The Cons of Beta Readers

The most dangerous thing beta readers can do is give you as the writer a false sense of confidence in the viability of the work itself. That’s because too often beta readers’ feedback is flawed by:

1. Inadequate Sampling

For most writers, their group of beta readers constitutes a sampling too small, too narrow, and too parochial to reflect the potential audience for the book itself. Publishers are looking for authors who can attract a large enough readership to profit by the publication of their work. It’s a rare group of beta readers that is large enough, varied enough, and geographically widespread enough to embody the audience you need to build to be a successful author in today’s marketplace.

2. Uninformed Opinions

You need to take any and all beta readers’ opinions with a grain of salt. For most of the writers I know, beta readers ran the gamut from family and friends to members of their writing group. While the latter may be better than the former, if the members of your writing group are unpublished, they don’t know any more than you do. And if they are published, they may be writing in different genres or sub-genres or maybe they broke into publishing during a very different market, all of which means their guidance may be only so useful to you. Remember: Few beta readers are publishing professionals—and even if they are, their advice is not necessarily relevant to today’s marketplace, which by definition is a moving target these days.

3. Bias

Every reader has a bias—and for the beta reader, the bias is always in your favor. This is your mom, your BFF, your writing buddy we’re talking about. So, they’re much more likely to tell you they love it than is an agent, an editor, a reviewer. Praise is good, but you need to temper that praise with a cold, hard eye.

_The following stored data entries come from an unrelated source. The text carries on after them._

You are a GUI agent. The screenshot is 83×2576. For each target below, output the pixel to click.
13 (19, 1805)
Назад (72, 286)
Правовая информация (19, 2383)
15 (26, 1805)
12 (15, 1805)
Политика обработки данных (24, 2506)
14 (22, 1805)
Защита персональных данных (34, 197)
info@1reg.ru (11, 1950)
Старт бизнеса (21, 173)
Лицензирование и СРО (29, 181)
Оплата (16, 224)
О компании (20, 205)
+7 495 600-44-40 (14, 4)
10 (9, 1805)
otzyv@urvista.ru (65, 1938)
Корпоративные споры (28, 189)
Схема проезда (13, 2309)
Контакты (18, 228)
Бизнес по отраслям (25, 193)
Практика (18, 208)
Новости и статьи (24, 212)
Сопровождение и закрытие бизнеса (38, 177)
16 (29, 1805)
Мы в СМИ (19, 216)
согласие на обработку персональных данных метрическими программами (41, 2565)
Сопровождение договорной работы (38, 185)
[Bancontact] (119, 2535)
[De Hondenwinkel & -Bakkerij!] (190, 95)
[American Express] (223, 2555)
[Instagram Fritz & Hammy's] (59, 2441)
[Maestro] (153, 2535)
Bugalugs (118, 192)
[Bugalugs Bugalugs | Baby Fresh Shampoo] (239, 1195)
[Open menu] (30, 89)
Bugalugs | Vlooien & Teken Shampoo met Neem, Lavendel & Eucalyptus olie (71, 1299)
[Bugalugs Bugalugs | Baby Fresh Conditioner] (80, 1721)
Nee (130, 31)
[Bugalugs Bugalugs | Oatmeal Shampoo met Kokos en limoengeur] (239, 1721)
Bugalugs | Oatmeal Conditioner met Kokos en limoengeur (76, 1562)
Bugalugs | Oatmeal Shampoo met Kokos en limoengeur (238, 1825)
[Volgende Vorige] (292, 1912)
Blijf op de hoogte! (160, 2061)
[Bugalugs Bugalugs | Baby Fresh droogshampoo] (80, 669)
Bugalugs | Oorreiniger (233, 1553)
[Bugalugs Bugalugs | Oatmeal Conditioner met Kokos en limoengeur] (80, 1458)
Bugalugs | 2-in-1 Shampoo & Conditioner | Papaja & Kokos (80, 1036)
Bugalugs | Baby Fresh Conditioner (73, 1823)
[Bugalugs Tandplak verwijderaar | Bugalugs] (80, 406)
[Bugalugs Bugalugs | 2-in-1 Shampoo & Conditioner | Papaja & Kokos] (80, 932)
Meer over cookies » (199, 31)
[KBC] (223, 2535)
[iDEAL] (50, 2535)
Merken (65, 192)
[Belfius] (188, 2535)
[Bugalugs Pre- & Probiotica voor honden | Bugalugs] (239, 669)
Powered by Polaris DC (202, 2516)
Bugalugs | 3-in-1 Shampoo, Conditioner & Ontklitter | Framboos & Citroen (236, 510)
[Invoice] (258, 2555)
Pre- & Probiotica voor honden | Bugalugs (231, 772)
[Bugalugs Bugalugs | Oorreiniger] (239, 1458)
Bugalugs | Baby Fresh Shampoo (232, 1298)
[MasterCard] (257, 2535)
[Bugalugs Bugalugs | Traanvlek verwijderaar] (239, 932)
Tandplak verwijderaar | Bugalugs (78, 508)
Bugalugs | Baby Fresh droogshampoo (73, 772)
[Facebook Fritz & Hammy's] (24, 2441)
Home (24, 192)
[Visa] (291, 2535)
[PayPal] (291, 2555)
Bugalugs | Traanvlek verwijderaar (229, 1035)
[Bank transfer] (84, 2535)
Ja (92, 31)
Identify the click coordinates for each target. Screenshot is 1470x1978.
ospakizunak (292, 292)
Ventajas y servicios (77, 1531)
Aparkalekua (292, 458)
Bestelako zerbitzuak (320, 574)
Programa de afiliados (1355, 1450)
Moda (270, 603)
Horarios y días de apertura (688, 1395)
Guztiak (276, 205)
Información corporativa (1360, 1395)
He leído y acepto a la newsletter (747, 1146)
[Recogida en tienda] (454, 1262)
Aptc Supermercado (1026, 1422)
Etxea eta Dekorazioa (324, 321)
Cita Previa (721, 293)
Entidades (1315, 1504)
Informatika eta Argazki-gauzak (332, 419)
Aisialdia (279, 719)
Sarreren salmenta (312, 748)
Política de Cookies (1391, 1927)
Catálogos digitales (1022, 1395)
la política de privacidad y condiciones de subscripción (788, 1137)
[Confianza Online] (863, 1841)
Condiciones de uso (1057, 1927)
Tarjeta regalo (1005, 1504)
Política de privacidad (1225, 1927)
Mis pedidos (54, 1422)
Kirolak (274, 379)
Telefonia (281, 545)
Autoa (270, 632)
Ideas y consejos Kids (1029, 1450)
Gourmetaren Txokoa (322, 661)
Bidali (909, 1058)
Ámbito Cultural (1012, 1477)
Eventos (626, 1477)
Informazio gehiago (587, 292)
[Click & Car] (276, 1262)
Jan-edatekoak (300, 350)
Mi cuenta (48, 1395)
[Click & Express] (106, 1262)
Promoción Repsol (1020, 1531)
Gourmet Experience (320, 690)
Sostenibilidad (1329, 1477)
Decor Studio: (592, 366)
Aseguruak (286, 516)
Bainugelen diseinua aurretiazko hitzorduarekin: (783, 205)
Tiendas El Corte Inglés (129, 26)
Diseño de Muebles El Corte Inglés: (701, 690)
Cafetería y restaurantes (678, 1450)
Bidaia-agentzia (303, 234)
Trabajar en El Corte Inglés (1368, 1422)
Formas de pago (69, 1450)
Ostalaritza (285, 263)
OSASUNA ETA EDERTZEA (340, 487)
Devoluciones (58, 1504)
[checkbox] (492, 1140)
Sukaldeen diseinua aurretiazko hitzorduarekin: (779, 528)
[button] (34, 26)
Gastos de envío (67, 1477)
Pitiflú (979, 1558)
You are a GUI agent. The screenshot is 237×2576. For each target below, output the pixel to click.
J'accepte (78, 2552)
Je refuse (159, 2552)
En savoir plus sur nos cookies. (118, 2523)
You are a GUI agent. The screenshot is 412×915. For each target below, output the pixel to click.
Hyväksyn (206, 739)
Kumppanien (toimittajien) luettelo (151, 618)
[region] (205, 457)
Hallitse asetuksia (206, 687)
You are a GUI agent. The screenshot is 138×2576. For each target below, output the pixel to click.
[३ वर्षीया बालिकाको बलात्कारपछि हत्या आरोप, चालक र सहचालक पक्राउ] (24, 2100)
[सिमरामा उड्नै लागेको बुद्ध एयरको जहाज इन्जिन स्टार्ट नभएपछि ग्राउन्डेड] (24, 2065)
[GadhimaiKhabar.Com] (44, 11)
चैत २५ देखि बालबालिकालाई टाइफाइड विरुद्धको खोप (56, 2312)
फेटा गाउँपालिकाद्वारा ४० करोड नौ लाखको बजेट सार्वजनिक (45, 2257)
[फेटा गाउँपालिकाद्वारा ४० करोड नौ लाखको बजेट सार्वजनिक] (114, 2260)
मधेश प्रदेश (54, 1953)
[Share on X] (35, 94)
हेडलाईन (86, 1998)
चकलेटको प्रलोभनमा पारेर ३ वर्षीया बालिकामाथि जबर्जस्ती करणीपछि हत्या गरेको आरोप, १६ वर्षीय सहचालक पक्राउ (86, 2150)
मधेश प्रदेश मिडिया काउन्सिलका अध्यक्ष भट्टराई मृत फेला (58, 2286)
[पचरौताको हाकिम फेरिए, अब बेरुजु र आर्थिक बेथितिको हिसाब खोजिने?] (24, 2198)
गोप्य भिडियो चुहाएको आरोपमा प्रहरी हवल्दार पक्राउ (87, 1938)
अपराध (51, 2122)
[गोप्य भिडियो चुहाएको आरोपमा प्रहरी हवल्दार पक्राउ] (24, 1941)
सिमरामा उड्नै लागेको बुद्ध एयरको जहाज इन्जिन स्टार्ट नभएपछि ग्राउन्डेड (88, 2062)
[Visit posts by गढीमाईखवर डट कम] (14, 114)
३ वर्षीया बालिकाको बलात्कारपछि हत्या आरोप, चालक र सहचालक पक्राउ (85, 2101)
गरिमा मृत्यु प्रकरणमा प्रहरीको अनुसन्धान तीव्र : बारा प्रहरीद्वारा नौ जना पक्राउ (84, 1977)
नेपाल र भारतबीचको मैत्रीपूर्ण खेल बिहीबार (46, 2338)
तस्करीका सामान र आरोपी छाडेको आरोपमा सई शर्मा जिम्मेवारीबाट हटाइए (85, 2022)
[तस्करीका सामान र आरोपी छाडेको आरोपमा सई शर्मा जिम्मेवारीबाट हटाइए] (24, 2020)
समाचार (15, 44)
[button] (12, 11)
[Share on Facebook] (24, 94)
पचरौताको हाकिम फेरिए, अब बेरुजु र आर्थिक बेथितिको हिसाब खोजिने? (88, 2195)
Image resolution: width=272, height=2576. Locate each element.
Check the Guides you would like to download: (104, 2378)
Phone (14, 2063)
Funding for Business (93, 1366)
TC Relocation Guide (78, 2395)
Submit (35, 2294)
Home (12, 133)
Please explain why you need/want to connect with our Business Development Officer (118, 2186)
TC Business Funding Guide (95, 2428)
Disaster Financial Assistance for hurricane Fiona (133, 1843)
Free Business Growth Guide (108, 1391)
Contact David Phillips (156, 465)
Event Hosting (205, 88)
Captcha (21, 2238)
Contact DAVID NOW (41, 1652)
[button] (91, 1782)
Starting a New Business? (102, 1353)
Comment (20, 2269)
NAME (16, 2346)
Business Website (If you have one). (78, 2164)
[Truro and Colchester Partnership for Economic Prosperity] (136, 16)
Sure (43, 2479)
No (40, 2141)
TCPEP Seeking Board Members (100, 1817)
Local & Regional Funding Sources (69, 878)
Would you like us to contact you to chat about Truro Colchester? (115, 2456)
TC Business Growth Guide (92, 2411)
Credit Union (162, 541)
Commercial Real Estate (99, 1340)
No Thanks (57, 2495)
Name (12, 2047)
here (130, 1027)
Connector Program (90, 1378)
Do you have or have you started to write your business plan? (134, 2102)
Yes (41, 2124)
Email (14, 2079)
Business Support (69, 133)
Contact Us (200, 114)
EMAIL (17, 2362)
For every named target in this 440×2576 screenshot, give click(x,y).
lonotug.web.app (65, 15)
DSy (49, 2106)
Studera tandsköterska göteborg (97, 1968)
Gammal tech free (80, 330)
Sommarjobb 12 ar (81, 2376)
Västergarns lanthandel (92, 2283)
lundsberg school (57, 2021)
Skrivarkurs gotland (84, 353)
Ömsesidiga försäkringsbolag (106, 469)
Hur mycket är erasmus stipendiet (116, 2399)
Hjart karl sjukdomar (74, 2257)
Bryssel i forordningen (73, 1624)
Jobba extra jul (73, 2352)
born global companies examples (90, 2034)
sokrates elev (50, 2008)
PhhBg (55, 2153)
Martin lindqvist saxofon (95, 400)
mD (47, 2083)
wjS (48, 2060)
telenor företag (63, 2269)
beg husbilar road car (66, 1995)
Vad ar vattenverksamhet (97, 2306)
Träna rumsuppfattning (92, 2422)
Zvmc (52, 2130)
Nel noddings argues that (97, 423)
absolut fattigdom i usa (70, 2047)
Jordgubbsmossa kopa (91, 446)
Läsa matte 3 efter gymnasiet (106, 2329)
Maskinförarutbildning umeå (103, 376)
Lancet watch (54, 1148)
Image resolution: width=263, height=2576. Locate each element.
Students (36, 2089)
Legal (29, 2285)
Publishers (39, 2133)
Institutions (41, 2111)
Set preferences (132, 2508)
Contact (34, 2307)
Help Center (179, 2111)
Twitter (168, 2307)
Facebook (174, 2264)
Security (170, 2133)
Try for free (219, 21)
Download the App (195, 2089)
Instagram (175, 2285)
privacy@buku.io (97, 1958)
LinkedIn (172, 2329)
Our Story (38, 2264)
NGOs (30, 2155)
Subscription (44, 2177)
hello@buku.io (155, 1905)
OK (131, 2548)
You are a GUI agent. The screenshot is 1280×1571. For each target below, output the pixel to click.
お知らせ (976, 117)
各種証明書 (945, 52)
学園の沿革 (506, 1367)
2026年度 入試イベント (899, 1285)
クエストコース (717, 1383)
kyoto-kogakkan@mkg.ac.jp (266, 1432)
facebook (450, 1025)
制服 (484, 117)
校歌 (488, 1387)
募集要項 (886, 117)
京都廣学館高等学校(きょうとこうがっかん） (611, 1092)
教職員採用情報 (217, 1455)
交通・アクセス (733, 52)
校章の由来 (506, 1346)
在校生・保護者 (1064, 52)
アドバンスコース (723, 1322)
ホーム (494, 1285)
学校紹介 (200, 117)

Even when a beta reader does offer criticism, accept it with skepticism, as that criticism may be misplaced, borne of envy, or just plain wrong.

The Real Estate Law of Beta Readers

When we first begin writing, we find beta readers wherever we can—and that’s fine.

But eventually you should adopt what I call the Real Estate Law of Beta Readers.

When you buy a house, you know you want to buy the ugliest, smallest, least expensive house on the block, so that with improvements the value of your house has nowhere to go but up.

Same with beta readers (and by extension, writers’ groups). Ultimately, you want feedback from wiser, better published, more polished, more successful writers and publishing professionals—so that with improvements the value of your work has nowhere to go but up, too.

Then, when your beta readers say “I loved it,” it will mean something very, very good.